Roy Francis, senior vice president of Louisiana-based Gulf Coast Fabricators, which built and installed steel foundations for the Block Island farm, says the firm is weighing a northeast fabrication yard to support U.S. offshore wind growth.

“Hopefully, the majority of steel fabrication will be done in the U.S.,” he says, but notes that steel parts can also be imported from China and Europe.

Vineyard also is investing about $2 million to build a skilled offshore wind workforce centered in southeast Massachusetts for an estimated 3,600 new jobs, including 1,500 in construction. Deepwater Wind’s project is expected to create more than 800 construction jobs. It plans to invest $250 million locally and says it has not received tax incentives or credits.

Massachusetts selected Vineyard’s estimated $2-billion proposal for power and associated undersea transmission lines that would have 400 MW on line in 2021 and 400 MW in 2022.  It is a joint venture of U.S.-based Avangrid Renewables, part of Spain’s Iberdrola Group, and Copenhagen Infrastructure Partners, a Danish investment fund.

Three major Massachusetts' utilities—National Grid, Eversource Energy and UNITIL—delayed the selection by a month, citing the unexpected complexity of the three bids submitted and other factors. The three bids, were actually 20 separate submissions—some with multiple pricing and other options that included several complex scenarios that required detailed and demanding analysis.

A contract with Vineyard must be negotiated by July 2 and submitted by July 31 to state regulators. Vineyard filed in December the required federal environmental and construction operations plans to begin work in 2019 and is negotiating to secure transmission services and power purchase agreements. 

In its proposal, Vineyard said the project would provide $3.72 billion of benefits to Massachusetts.
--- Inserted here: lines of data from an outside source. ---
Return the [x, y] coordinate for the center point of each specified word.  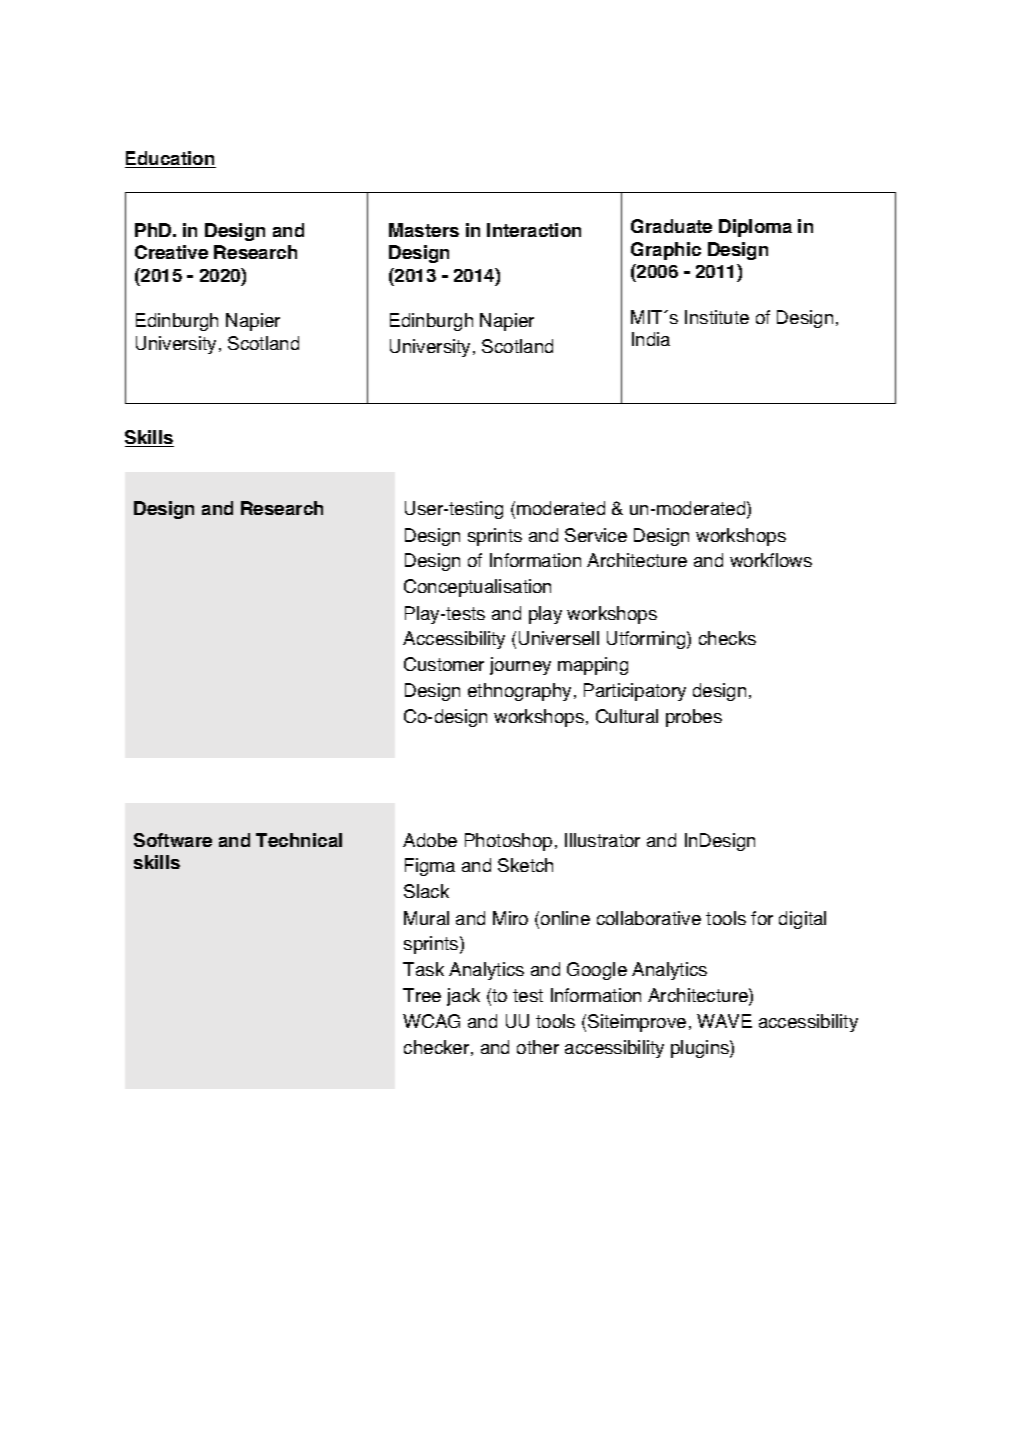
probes [694, 718]
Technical [299, 840]
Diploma [755, 228]
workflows [771, 560]
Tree [422, 995]
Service [596, 535]
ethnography [519, 692]
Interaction [534, 230]
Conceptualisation [477, 588]
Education [170, 159]
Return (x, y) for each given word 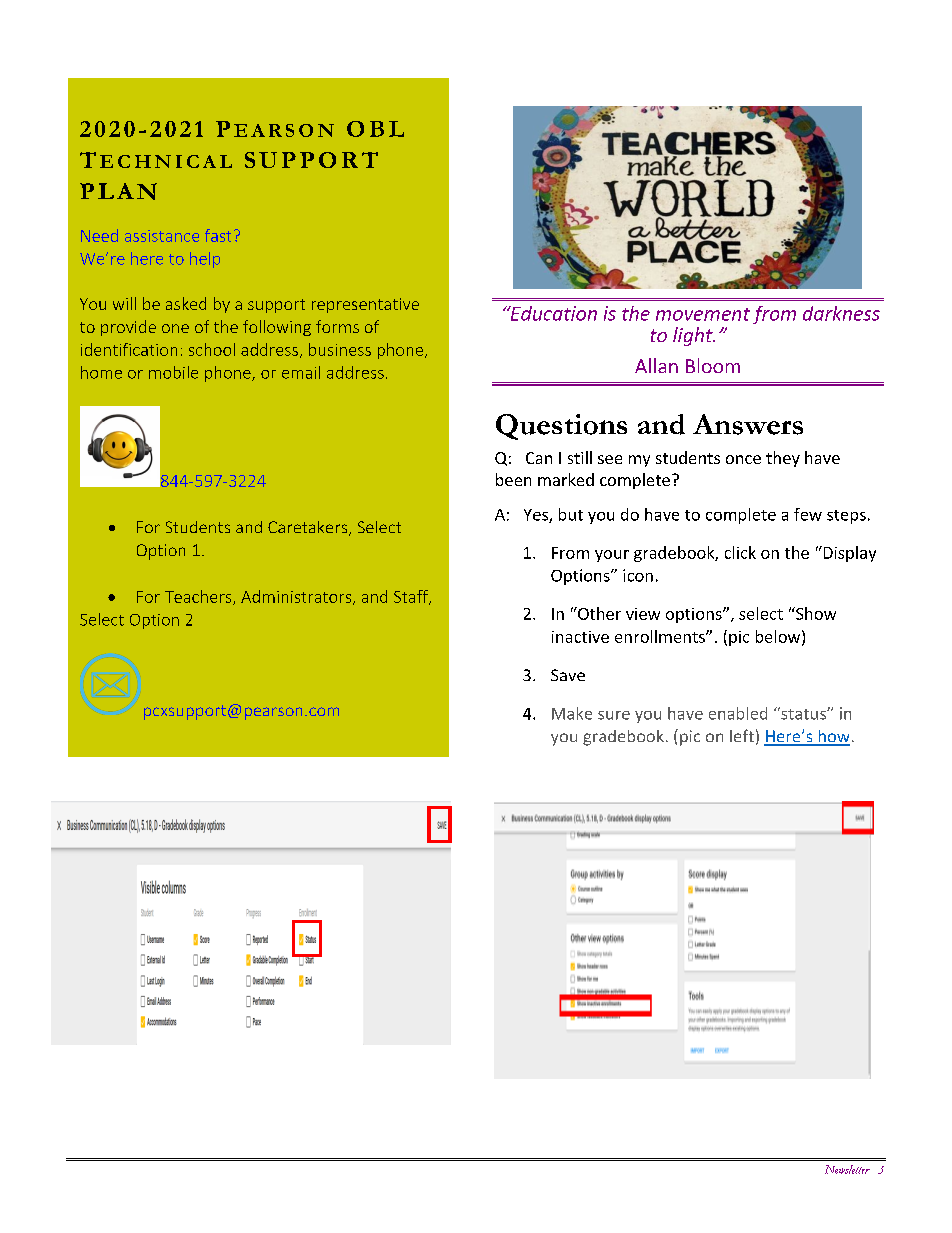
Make (572, 713)
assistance (162, 236)
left (742, 735)
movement (703, 314)
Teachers (199, 597)
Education (552, 313)
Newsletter (847, 1169)
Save (568, 675)
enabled (738, 713)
"While the federal administration sits out this race, Massachusetts has the chance to win it with historic offshore wind projects," said Meagan Greene, Senior Director of Policy and Operations at The Alliance for Business Leadership in Boston, in a June 6 opinion in The Lowell (Mass.) Sun. "In addition to the economic benefits, a project of this size will contribute to Massachusetts' emission reduction targets set in the Global Warming Solutions Act in 2008."

Pace Quickens

Rhode Island picked Deepwater Wind’s project through participation in Massachusetts’ clean energy procurement process. State regulators independently evaluated proposals, said Gov. Gina Raimondo (D). Last year she set a goal to have 1,000 MW of clean energy by 2020.

Deepwater Wind is negotiating with utility National Grid. Survey work has begun, and construction could begin in 2020, with the project on line in 2023. The 50-turbine project will be in the same federal lease area as Deepwater’s 90-MW South Fork wind farm that was approved last year by New York’s Long Island Power Authority. 

The projects’ fast schedule is based on recently-built projects in Europe and will include the latest-generation turbine generators on a monopole foundation.

Cables from each turbine will connect to an electrical service platform where power is transformed from 66 kV to 220 kV. The cable to the transformer onshore will be buried six feet under the sea floor.

The two 400-MW projects will deliver power without needing to upgrade the existing transmission system, says Vineyard.

Deepwater Wind proposed adding offshore wind incrementally to take advantage of falling costs and coupling it with grid-scale pumped-storage and expandable transmission. The firm did not disclose the capacity amount it proposes to build initially. Adding wind incrementally could save ratepayers from $300 million to $600 million, the company said. The proposal for the Revolution Wind project is designed to serve as a regional energy center, according to Deepwater Wind.

Bay State Wind, a joint venture of developers Orsted and Eversource and the only bidder not selected, “remains fully committed” to the partnership, it says. The pair has since submitted a 200-MW offshore wind bid in Connecticut.

New Jersey aims to kickstart a goal to develop 3,500 MW by 2030 with a bill signed by Gov. Phil Murphy (D) on May 31 that requires regulators to review within 90 days the long-planned 24-MW Fishermen’s Energy project that predecessor Gov. Chris Christie (R) opposed.